Kapolri Jenderal Badrodin Haiti menjelaskan, pihaknya menyadari ojek online memang tak diatur dalam peraturan tentang transportasi umum. Namun, tak pernah melakukan penertiban. Mengapa?
"Tentu ada dampak sosialnya bagi masyarakat, itu (transportasi online) kan sudah jadi kebutuhan dan susah dihilangkan begitu saja," ujar Badrodin di Mabes Polri, Jumat (18/12/2015).
Baca Juga
Advertisement
Di samping karena memikirkan fungsinya bagi masyarakat, ojek online juga cukup terjangkau tarifnya. Dengan pertimbangan-pertimbangan itu, polri memutuskan ojek online tidak dilakukan penindakan meski melanggar aturan.
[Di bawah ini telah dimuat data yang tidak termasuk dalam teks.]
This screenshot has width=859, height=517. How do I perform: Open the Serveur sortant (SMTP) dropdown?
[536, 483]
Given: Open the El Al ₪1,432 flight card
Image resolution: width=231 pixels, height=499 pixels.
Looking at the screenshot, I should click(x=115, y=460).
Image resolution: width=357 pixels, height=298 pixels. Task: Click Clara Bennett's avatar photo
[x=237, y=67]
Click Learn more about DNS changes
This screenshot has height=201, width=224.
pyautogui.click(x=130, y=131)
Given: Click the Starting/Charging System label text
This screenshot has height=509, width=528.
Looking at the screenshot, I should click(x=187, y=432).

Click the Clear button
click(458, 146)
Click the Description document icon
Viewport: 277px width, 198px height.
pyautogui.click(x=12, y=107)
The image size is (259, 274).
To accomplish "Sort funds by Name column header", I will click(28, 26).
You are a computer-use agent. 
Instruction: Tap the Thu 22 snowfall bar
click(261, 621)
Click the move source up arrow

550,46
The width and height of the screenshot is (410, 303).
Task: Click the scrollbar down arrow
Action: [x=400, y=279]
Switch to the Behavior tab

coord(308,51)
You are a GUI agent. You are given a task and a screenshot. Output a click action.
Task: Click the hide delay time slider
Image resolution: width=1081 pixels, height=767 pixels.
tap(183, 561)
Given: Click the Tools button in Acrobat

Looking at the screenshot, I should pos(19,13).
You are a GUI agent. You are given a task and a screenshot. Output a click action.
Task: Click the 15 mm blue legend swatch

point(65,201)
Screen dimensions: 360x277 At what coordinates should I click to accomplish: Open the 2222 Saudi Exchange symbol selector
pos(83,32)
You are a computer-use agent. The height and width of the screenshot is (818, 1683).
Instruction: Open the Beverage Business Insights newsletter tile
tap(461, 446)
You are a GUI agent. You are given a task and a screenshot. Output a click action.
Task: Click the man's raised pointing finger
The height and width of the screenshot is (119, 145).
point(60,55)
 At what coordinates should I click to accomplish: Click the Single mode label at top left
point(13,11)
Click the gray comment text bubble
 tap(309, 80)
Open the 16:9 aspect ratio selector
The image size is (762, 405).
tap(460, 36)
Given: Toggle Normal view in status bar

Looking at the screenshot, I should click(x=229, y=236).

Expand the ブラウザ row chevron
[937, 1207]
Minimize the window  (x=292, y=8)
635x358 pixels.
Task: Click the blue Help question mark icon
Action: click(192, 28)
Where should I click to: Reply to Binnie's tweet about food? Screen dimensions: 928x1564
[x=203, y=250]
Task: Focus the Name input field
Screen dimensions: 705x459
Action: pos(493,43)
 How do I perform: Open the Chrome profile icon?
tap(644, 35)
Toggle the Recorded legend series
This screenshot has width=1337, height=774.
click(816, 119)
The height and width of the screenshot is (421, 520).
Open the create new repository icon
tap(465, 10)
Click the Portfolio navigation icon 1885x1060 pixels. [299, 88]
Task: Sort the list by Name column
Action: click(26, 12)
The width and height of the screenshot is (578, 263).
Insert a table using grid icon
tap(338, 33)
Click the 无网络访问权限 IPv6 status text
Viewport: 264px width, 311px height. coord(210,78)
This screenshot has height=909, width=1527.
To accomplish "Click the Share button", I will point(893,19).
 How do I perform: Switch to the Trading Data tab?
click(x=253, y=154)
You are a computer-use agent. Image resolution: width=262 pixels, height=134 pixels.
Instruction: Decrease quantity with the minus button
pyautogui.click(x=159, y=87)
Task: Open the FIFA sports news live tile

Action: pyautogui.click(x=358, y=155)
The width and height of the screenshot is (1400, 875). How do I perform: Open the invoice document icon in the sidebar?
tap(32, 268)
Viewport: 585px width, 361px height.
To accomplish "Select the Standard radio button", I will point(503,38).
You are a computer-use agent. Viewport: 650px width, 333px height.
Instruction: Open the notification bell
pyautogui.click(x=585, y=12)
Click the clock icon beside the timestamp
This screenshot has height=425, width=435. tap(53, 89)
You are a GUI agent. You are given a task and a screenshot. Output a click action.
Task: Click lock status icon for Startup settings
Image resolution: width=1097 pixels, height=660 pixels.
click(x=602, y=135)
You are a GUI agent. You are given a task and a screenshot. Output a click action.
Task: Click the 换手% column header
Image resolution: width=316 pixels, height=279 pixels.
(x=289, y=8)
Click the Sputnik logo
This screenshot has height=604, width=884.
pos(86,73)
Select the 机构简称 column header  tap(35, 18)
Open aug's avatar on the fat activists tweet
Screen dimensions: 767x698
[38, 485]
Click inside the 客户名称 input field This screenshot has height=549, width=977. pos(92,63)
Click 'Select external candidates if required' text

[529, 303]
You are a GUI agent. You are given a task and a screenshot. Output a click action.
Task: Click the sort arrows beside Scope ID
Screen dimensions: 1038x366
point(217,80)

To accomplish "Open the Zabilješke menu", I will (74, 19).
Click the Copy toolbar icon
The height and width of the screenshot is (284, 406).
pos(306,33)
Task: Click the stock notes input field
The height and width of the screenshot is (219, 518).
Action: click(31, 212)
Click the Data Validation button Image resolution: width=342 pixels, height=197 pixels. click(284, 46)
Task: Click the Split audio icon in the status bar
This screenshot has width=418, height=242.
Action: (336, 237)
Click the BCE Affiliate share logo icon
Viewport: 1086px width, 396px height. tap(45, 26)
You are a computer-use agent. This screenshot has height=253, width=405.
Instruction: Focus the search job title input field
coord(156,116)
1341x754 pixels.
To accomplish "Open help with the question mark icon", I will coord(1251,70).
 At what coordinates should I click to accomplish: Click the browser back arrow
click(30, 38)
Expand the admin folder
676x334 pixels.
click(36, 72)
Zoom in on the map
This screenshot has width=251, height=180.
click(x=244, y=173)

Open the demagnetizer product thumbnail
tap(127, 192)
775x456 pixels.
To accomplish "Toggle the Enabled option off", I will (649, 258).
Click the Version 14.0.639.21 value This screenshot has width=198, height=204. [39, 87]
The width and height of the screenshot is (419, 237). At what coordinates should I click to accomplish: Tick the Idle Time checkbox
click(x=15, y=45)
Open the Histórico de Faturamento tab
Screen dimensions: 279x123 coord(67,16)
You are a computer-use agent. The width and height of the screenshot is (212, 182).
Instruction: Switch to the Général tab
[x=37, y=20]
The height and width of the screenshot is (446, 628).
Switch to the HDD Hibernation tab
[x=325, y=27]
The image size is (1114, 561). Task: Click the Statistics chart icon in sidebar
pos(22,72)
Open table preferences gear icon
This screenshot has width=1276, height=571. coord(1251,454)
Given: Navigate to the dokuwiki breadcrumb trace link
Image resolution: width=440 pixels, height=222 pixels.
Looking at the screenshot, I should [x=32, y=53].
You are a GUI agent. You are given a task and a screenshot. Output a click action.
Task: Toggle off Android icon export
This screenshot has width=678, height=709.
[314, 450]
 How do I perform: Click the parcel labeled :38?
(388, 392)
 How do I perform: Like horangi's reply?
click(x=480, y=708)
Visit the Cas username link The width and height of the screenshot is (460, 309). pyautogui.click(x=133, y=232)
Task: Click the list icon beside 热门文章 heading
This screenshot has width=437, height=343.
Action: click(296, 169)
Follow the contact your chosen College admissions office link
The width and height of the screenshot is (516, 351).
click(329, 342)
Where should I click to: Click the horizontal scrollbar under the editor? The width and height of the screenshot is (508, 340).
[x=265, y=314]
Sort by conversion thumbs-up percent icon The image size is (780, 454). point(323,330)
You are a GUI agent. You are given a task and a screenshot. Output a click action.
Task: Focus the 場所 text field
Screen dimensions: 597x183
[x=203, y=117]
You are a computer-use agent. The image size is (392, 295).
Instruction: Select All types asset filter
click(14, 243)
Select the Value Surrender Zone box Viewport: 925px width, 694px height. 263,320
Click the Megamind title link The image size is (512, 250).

Yang resmi, dia mencontohkan adalah taksi roda empat, jika terlibat kecelakaan jelas ada asuransinya.
"Kami cari solusi, dan solusinya adalah mensosialisasikan kepada masyarakat bahwa Go-Jek itu tidak ada asuransinya," kata Badrodin.
Hingga kini belum ada peraturan yang melarang kendaraan roda dua dijadikan kendaraan umum. Tapi, dalam Pasal 23 ayat (3) Pasal 43 (2) PP Nomor 74 Tahun 2014 jelas disebutkan soal kriteria angkutan umum, meliputi mobil penumpang umum dan mobil bus umum.
Selain itu, pada Pasal 39 ayat (3) Peraturan Kepala Kepolisian RI nomor 5 Tahun 2012 mewajibkan kendaraan bermotor umum memiliki tanda nomor kendaraan dengan dasar kuning dan tulisan hitam.
Penyelenggara angkutan umum juga harus berbadan hukum dan memiliki izin mendirikan layanan angkutan umum. Ketentuan itu, tercantum dalam Pasal 139 dan 173, Undang-Undang Nomor 22 Tahun 2009 tentang angkutan jalan.